### Task requirements
Find the lines of the data below that include "agent". Report their number only.

• • • • • • •

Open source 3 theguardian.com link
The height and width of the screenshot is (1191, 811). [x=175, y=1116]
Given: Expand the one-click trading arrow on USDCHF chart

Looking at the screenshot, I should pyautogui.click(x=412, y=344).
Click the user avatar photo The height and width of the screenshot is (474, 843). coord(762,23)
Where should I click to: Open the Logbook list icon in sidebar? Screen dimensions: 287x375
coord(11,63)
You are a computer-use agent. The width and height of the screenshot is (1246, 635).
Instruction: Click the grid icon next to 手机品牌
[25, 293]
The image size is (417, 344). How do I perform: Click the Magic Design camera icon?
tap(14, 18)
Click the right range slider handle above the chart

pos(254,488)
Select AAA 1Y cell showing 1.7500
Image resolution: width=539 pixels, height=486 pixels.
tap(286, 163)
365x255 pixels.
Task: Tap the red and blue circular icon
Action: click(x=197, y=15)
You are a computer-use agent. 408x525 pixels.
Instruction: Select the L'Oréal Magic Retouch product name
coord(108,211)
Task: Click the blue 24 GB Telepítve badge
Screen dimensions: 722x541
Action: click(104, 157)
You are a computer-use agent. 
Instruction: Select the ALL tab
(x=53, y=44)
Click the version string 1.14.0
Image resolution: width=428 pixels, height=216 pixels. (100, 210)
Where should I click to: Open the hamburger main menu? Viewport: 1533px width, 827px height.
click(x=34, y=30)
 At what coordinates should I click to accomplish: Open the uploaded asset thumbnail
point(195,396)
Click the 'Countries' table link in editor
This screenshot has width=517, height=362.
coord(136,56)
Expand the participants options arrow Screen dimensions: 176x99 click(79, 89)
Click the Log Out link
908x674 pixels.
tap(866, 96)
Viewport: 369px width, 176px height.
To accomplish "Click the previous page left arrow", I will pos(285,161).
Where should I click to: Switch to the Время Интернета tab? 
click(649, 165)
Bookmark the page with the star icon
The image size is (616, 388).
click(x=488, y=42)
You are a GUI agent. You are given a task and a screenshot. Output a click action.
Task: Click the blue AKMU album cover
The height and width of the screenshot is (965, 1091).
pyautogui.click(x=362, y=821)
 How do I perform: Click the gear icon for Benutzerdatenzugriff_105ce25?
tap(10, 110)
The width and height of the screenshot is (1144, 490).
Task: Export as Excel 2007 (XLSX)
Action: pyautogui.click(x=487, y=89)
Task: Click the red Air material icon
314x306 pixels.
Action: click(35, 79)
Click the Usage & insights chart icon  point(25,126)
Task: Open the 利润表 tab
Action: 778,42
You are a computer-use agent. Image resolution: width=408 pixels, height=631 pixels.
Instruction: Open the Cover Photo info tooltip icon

• • • • • • •

### Solution to this task
5